> **What you have to do**: For the entries below, the result should be an exact transcription of the lines from the one with "Switch to the Process Control Sheet tab" up to and including the one with "The height and", and only those.

━━━━━ Given data

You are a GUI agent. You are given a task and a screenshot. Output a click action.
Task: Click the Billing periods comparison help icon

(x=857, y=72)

━━━━━━━━━━
━━━━━ Given data

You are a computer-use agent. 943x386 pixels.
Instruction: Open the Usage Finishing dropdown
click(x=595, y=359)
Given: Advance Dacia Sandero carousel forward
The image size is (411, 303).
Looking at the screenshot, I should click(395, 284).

━━━━━━━━━━
━━━━━ Given data

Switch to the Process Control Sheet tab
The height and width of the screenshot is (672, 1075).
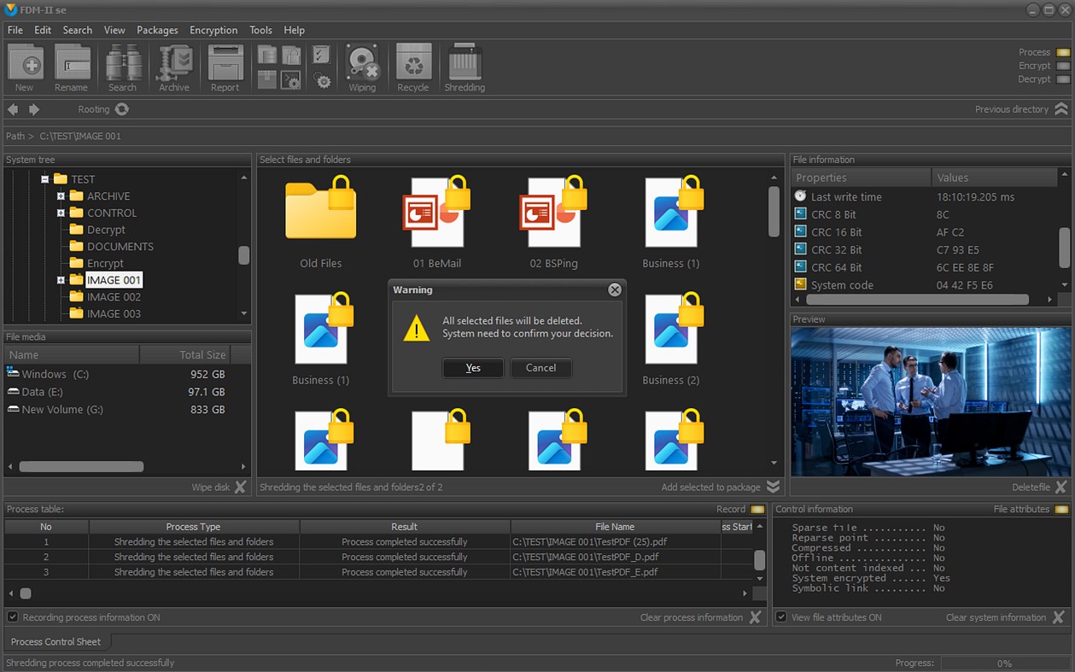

━━━━━━━━━━

> **Task answer**:
Switch to the Process Control Sheet tab
The height and width of the screenshot is (672, 1075).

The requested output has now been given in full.